Great Plains Energy had previously entered into an Agreement and Plan of Merger dated as of May 29, 2016, whereby Great Plains Energy was to acquire Westar Energy for a combination of cash and stock (Original Merger Agreement). The required regulatory approval to complete the acquisition under the Original Merger Agreement was not obtained.
The Amended Merger Agreement was structured as a merger of equals in atax-free exchange of shares that involved no premium paid or received with respect to either Great Plains Energy or Westar Energy.
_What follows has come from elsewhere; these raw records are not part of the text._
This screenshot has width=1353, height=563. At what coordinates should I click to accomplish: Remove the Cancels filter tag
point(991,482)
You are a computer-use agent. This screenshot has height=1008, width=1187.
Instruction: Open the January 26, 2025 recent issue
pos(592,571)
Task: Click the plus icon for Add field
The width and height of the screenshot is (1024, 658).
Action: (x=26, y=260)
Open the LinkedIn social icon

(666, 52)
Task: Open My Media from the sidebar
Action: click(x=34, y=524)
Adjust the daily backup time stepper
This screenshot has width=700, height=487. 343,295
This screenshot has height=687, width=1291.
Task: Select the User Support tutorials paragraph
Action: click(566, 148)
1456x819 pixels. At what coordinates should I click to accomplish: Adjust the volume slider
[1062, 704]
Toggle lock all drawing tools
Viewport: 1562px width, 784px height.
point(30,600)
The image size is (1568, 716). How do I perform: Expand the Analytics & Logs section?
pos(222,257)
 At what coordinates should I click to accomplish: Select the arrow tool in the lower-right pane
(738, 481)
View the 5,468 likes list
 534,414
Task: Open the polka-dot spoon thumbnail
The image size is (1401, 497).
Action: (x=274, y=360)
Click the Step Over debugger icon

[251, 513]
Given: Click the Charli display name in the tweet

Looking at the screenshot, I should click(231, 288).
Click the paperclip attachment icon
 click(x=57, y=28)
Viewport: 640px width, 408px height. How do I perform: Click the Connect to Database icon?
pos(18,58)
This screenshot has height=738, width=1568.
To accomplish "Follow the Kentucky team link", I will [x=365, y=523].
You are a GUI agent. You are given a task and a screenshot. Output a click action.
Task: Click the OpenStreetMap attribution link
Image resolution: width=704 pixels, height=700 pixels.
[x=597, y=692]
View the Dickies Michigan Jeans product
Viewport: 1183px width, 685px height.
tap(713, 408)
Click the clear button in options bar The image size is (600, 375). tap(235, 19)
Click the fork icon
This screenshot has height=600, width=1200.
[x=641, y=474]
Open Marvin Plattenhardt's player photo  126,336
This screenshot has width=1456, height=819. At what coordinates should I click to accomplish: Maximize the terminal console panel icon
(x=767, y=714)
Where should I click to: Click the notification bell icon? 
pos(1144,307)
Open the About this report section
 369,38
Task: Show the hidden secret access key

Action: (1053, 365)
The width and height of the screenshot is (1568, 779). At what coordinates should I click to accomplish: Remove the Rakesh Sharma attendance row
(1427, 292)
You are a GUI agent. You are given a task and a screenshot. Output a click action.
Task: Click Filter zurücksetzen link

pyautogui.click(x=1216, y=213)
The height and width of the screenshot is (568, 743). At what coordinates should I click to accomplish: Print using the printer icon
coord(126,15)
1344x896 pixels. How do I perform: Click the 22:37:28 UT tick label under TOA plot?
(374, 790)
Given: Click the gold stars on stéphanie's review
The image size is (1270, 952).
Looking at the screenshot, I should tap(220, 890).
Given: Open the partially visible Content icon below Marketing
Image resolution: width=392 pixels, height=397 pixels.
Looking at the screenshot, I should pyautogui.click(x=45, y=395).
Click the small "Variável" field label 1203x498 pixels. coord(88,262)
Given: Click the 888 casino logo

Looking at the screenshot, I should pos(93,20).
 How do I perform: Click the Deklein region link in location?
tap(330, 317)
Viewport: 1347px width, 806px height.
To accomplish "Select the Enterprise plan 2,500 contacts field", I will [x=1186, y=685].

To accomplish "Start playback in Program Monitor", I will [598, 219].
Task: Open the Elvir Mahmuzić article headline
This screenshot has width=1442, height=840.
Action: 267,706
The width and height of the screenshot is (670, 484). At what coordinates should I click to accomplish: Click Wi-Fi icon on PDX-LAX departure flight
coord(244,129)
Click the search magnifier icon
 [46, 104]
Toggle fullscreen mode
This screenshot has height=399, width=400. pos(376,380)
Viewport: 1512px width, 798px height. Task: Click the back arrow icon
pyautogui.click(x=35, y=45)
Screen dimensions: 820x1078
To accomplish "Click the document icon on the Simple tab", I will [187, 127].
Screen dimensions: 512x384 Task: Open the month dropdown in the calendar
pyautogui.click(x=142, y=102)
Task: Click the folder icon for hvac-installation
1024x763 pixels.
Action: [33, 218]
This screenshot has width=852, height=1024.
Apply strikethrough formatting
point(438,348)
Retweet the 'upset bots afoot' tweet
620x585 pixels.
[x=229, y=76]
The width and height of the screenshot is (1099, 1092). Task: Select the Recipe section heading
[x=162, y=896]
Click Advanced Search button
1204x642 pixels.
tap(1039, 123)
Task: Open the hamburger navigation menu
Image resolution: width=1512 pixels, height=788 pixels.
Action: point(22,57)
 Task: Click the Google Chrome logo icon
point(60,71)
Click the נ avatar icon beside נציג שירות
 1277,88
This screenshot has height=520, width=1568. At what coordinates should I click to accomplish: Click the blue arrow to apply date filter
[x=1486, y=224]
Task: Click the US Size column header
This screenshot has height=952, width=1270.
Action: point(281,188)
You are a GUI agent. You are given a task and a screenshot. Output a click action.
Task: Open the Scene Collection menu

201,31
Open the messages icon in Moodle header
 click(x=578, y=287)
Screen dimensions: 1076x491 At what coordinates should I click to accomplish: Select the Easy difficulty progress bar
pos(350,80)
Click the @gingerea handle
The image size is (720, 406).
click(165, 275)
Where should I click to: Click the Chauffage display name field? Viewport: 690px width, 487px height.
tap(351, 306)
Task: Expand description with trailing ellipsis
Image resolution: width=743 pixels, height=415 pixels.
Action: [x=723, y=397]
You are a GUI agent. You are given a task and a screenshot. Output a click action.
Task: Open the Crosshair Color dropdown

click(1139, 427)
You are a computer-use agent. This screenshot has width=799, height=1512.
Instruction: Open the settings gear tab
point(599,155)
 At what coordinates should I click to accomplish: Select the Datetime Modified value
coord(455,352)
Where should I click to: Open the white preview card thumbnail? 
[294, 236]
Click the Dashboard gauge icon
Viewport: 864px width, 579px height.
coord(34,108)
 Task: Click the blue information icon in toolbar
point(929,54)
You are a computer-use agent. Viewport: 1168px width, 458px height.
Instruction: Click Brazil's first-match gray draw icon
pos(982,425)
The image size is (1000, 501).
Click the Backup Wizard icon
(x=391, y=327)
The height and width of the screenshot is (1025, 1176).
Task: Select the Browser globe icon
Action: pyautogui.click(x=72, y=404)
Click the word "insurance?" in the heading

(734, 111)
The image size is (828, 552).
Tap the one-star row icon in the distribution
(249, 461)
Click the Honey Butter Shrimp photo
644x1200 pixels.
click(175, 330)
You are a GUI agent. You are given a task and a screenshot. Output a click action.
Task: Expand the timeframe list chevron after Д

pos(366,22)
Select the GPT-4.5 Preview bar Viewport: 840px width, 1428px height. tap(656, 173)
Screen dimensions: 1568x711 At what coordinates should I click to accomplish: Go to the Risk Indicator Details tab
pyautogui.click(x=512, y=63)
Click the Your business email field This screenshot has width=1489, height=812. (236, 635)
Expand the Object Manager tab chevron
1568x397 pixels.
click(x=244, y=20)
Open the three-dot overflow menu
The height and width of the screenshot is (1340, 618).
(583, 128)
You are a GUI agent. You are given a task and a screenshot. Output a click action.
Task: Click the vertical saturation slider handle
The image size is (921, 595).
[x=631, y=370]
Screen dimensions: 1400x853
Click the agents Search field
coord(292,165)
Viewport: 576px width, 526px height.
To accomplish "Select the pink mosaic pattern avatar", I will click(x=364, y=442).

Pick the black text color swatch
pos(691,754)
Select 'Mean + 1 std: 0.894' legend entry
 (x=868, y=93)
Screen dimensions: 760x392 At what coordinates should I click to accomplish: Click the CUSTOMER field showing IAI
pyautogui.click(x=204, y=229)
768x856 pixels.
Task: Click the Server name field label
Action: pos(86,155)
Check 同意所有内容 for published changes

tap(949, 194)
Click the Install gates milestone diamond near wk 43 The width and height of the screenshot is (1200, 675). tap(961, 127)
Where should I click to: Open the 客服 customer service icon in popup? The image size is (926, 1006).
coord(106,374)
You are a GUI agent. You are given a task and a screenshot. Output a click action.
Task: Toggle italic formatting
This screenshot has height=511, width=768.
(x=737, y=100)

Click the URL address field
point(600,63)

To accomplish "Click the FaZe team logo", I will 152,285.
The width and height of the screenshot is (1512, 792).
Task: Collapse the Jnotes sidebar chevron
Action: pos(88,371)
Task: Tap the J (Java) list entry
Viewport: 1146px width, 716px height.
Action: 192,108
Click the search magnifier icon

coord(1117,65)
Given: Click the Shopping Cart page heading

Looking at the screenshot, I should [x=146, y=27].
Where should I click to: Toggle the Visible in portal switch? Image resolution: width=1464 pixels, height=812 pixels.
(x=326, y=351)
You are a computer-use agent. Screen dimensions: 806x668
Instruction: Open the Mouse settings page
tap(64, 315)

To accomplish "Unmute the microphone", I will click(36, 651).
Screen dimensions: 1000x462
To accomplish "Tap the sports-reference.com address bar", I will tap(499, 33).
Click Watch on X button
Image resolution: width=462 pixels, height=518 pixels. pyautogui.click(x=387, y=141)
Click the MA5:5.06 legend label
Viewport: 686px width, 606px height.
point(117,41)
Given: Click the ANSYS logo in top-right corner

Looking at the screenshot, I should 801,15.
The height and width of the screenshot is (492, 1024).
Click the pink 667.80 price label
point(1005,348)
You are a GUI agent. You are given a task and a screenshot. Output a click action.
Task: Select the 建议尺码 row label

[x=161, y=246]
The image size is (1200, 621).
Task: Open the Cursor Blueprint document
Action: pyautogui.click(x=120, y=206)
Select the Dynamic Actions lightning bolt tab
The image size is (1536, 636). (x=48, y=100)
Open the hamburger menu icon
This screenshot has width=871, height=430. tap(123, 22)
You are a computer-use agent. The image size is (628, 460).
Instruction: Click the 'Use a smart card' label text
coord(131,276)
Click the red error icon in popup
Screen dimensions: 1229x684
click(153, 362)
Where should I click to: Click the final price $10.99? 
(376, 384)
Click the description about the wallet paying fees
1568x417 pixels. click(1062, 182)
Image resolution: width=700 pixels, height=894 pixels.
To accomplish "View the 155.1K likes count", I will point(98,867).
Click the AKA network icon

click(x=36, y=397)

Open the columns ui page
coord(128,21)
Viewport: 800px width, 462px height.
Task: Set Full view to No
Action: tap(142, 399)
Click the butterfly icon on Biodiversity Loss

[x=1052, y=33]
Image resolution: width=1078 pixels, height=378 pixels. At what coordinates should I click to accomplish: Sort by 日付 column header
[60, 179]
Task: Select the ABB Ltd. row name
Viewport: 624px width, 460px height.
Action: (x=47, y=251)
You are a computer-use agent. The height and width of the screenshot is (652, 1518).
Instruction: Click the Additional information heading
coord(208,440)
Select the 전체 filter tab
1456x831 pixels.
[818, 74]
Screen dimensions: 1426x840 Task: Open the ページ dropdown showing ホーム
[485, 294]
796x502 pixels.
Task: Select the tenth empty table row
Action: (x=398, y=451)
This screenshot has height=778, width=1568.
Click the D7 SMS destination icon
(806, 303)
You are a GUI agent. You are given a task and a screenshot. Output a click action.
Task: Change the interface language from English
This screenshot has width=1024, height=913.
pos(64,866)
As a result of the closing of the merger transactions, each outstanding share of Great Plains Energy common stock was converted into 0.5981 shares of Evergy common stock and each outstanding share of Westar Energy common stock was converted into 1 share of Evergy common stock.
As provided in the Amended Merger Agreement, substantially all of Westar Energy’s outstanding equity compensation awards vested and were converted into a right to receive Evergy common stock and all of Great Plains Energy’s outstanding equity compensation awards were converted into equivalent Evergy awards subject to the same terms and conditions at the Great Plains Energy merger exchange ratio of 0.5981.
The Unaudited Pro Forma Condensed Consolidated Combined Statement of Income for the year ended December 31, 2018 (referred to as the “pro forma statement of income”) has been derived from the historical consolidated financial statements of Evergy and Great Plains Energy and should be read in conjunction with the:
| • | | accompanying notes to the pro forma statement of income; and |
| • | | consolidated financial statements and related notes of Evergy as of and for the year ended December 31, 2018, contained in Evergy’s Annual Report on Form10-K. |
The pro forma statement of income gives effect to the mergers executed under the Amended Merger Agreement as well as Great Plains Energy’s redemption of its debt financing completed in contemplation of the Original Merger Agreement (collectively referred to as the “transactions”).
The pro forma statement of income gives effect to the transactions as if they occurred on January 1, 2018. A pro forma balance sheet is not presented as the mergers are reflected in the most recent historical consolidated balance sheet filed in the financial statements of Evergy for the six months ended June 30, 2019.